(Instructions to follow)
Which lines in the items below contain the string "computer"? Return each of those lines, treating case as significant.
--- Information given ---
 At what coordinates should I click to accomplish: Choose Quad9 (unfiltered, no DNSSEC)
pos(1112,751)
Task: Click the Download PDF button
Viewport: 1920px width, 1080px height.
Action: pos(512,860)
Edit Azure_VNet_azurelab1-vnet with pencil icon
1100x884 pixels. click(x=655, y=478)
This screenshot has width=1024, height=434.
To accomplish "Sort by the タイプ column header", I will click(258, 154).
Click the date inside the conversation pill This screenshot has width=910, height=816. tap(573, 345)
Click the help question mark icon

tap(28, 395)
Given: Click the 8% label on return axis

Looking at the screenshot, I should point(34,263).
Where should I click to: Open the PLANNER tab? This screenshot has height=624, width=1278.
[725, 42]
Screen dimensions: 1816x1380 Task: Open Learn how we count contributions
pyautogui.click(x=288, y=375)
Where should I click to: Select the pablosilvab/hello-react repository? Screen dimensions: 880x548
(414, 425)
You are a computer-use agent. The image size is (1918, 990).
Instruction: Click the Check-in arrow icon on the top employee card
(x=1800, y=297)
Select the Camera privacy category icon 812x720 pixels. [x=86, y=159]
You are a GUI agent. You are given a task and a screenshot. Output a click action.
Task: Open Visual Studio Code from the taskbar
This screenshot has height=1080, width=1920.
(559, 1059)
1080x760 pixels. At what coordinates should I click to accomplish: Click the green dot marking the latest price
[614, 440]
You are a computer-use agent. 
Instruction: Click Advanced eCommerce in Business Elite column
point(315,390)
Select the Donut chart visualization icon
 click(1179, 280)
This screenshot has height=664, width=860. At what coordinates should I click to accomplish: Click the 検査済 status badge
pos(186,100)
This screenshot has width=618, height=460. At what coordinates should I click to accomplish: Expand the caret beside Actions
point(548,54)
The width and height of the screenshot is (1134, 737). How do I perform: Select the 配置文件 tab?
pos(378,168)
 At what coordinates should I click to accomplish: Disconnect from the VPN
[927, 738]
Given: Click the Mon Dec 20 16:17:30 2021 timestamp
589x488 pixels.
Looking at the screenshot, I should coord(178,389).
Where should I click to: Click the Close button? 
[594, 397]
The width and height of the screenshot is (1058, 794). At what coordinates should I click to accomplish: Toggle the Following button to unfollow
---
(Task answer)
You are a computer-use agent. The image size is (1918, 990).
You are a computer-use agent. 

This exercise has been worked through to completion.